FINANCIAL STATUS OF INCOME & EXPENDITURE ACCOUNT IN 2013-14

While comparing with the last year 2012-13, the expenses for school, hostel, transportation, contribution & Establishment and ERTD have increased by 31.76%, 19.03%, 52.24%, 151.21% and 15.55 respectively. However, the income has increased only by 18.01%. Overall, the expense to income ratio is reduced from 116.74% to 114.99%, which results in the excess of expenses over income of Rs.96.17 lakhs including depreciation cost.

Revenue Expenditure

The new admissions, appointments and inflation had contributed to the increase of our total operating expense which is 33.27% more than the last year.
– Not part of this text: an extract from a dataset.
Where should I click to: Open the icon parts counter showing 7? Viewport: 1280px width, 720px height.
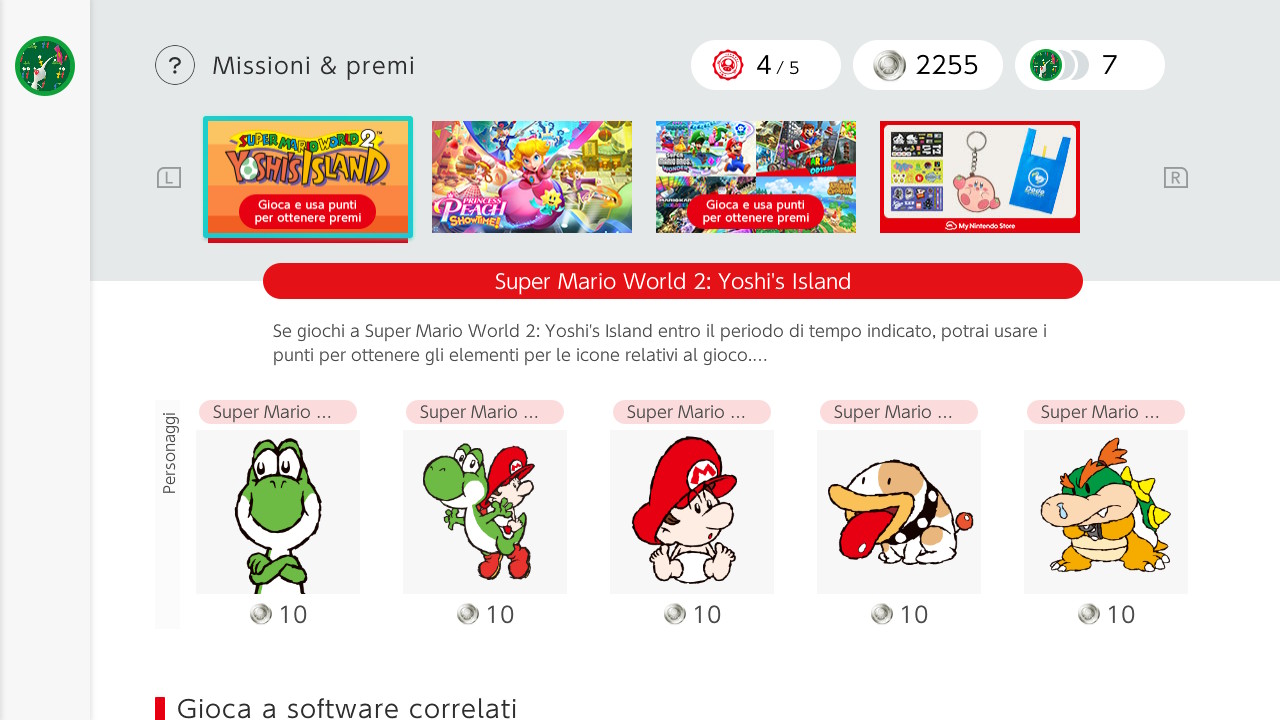pos(1090,65)
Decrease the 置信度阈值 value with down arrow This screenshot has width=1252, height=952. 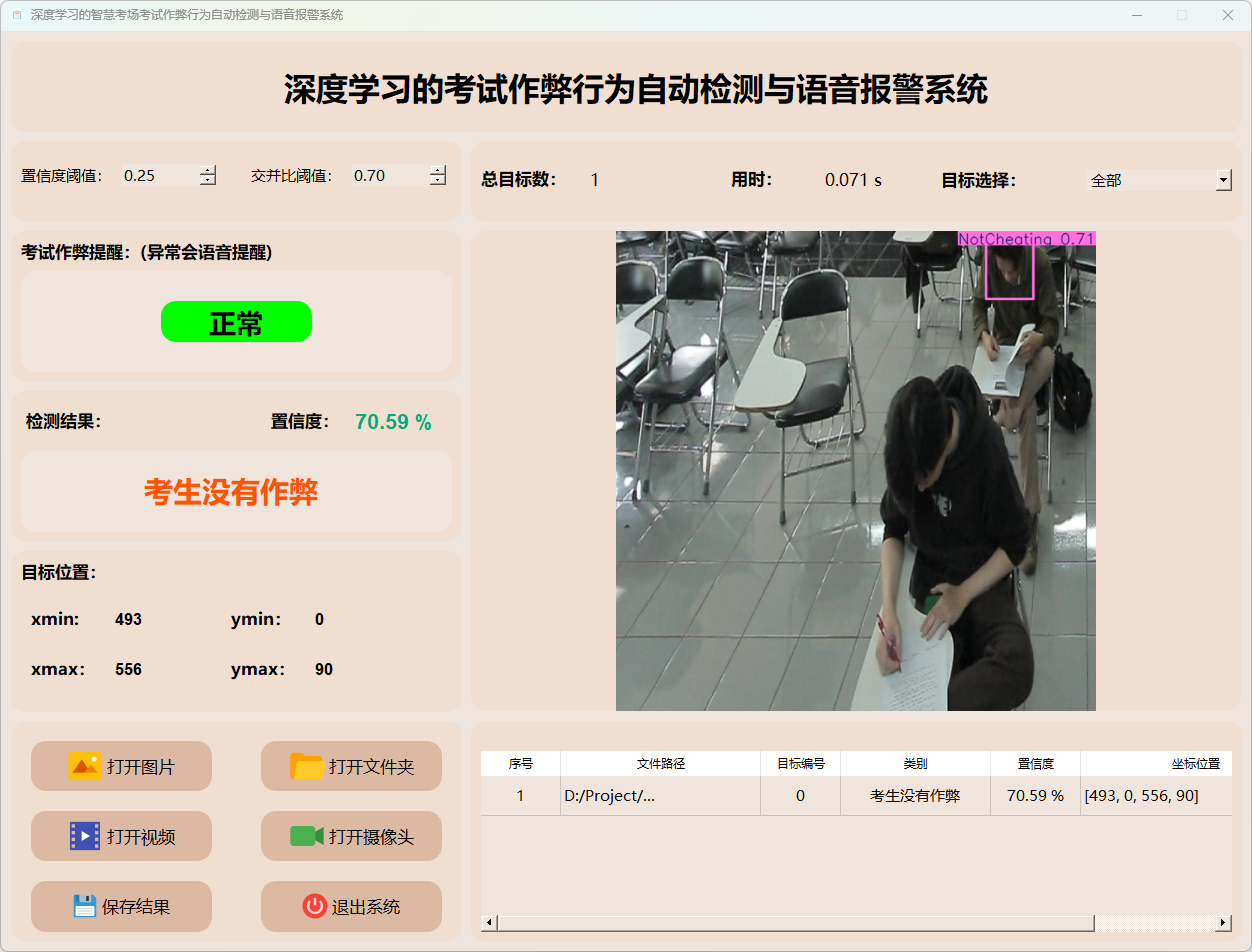pos(207,181)
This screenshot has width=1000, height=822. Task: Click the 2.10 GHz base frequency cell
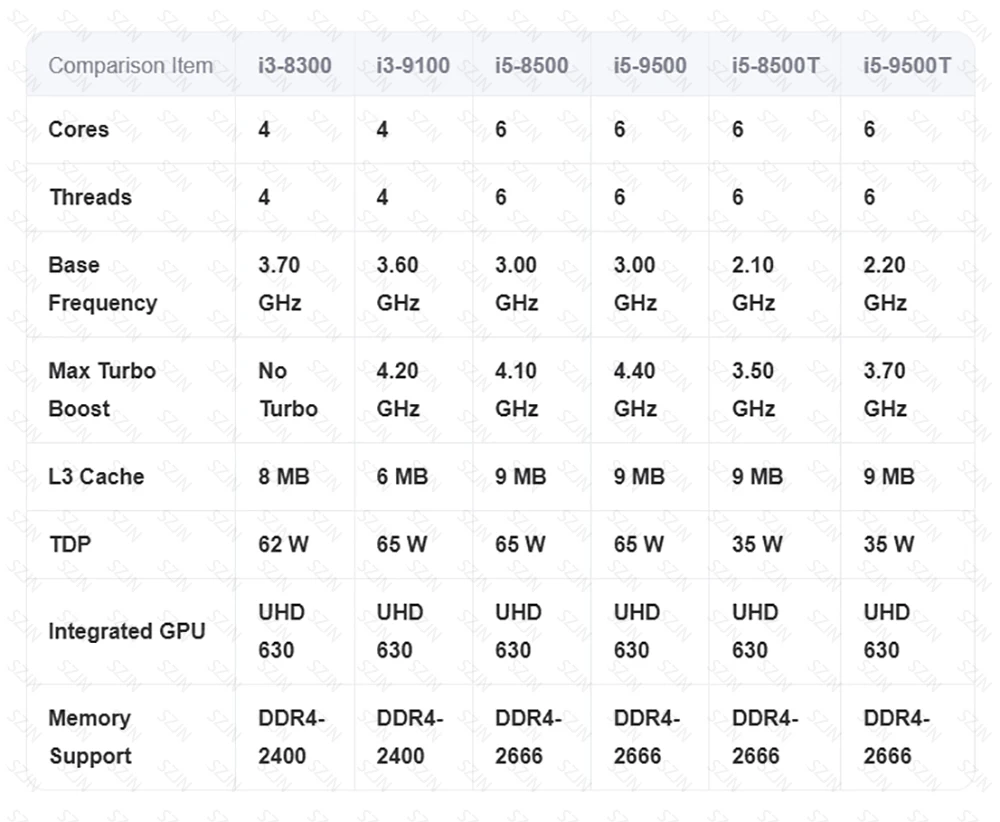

The total expenditure for the year 2013-14 is Rs. 627.43 lakhs but it was only Rs. 470.79 lakhs in 2012-13 as detailed below:

Revenue Expenditure / 2013-14 / 2012-13 / 2011-12 / 2010-11
School Expenses / 372.93 / 294.97 / 198.34 / 173.55
Hostel expenses / 137.62 / 103.69 / 97.85 / 79.09
ERTD expenses / 15.27 / 16.17 / 12.20 / 12.56
Contribution/Establishment expenses / 30.25 / 9.08 / 14.05 / 12.99
Transportation expenses / 71.36 / 46.87 / 27.45 / 14.45
Total / 627.43 / 470.79 / 349.89 / 292.65

The following are the top 10 expenses incurred during the last financial year which accounts for 86% of the total expenses:

Sl.No. / Particulars / 2013-14 / % of Top 10 expenses / % of total expenses
1 / Staff Salary / 3 31 67 428 / 61.47 / 52.86
2 / Food expenses / 83 28 329 / 15.43 / 13.27
3 / Vehicle Maintenance / 41 82 931 / 7.75 / 6.67
4 / Learning and Teaching materials / 18 85 541 / 3.49 / 3.01
5 / Housekeeping maintenance / 18 31 078 / 3.39 / 2.92
6 / Electricity, Water expenses / 15 75 352 / 2.92 / 2.51
7 / Telephone, Internet & Epbax expenses / 8 63 145 / 1.60 / 1.38
8 / Building Maintenance / 8 24 464 / 1.53 / 1.31
9 / Security service charges / 7 73 476 / 1.43 / 1.23
10 / Sports participation expenses / 5 29 185 / 0.98 / 0.84
Total / 5 39 60 929 / 100.00 / 86.00

The staff salary alone accounts for 61.47% (58% in the year 2012-13) of total top ten expenses, which amounts to Rs.3.32 crores. Due to the increased cost of living, the salary was revised by 10% (on an average) during the reporting period. Apart from the salary revision, the total number of teaching and non-teaching staffs has also increased from 134 to 153.

The second major portion of expenses is food. This constitutes 15.43% of total top ten expenses. The average food and accommodation expenses per student per month is Rs.3, 168/-. Due to the increase in the number of students from 918 to 1093, the incremental cost per student is 38% and it was mainly due to the increases in cost of food materials and groceries. We are providing lunch to the day scholars also.

Per capita expenses

The third major portion of top ten expenses goes towards meeting the cost of transportation (vehicle maintenance). This covers 7.75% of total top ten expenses. The cost of transportation and the maintenance of all vehicles amount to Rs.41.83 lakhs. It has increased by 45.54% than the previous year 2012-13. The use of new bus to transport the students during the year is the major reason for the increase. We are, running the transportation with breakeven point containing the expenses within the income. But the ever increasing cost of diesel is the biggest challenge for us to maintain the transport facility for our students.

The fourth expense was made on the purchases of learning and teaching materials, which amounts to Rs.18.85 lakhs. This constitutes 3.49% of total top ten expenses. However, special focus was given to provide the learning materials to each and every child, which results into 30% increase while comparing with last year. The incremental rate of learning materials per student was 0.2%. It directly relates to the total number of students studied during 2013-14, which is increased by 19.06% (increased from 918 to 1,093) and quality enhancement in teaching and learning materials.